** Opening RECORDED DATA block **
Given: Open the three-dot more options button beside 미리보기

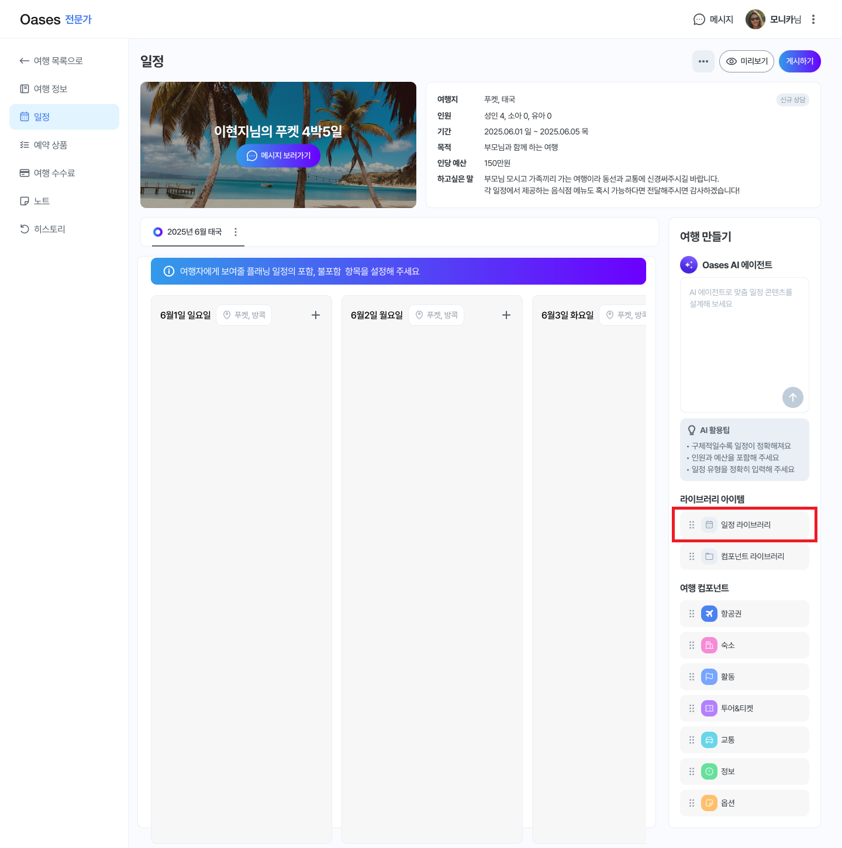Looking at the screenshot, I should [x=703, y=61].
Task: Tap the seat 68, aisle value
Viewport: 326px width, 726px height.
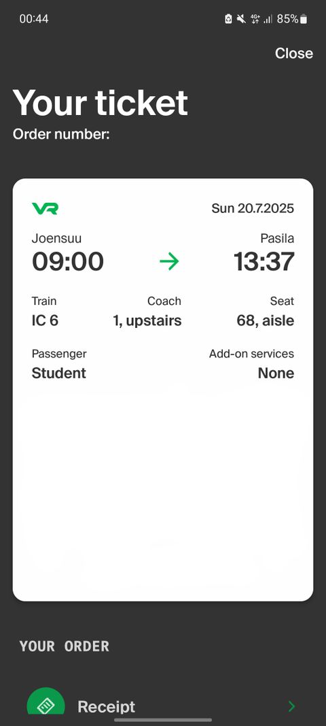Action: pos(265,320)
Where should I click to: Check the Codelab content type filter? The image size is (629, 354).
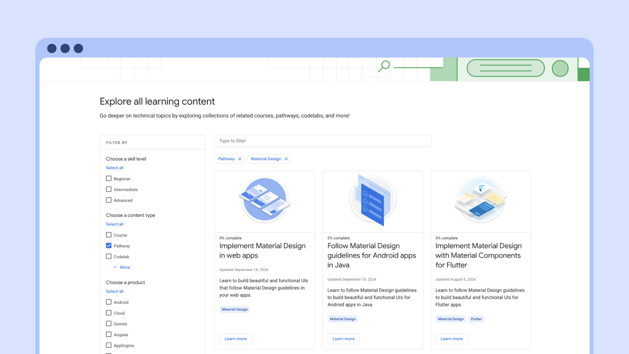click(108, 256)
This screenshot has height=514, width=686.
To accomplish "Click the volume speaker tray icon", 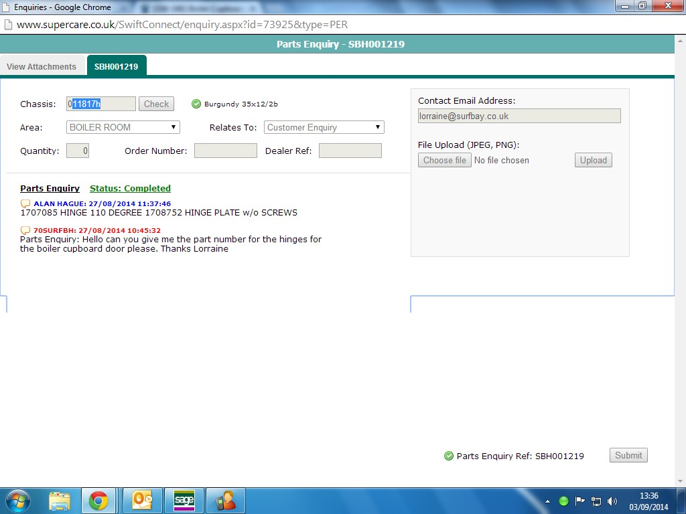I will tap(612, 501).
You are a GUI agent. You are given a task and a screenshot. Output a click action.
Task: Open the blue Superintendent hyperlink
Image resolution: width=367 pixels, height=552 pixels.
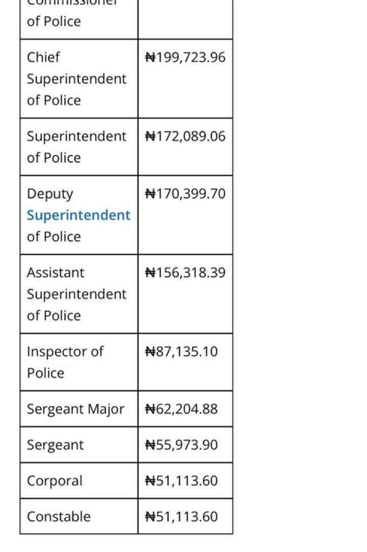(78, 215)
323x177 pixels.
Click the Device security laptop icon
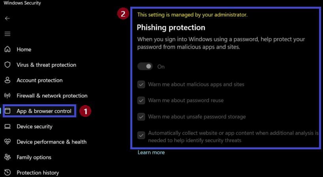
** Closing RECORDED DATA block **
» **TASK STATEMENT**
Leave the pictures aside. Set down exactly the lines from the one with "323x177 pixels." through the final line of the listing above.

» **YOUR RESPONSE**
323x177 pixels.
Click the Device security laptop icon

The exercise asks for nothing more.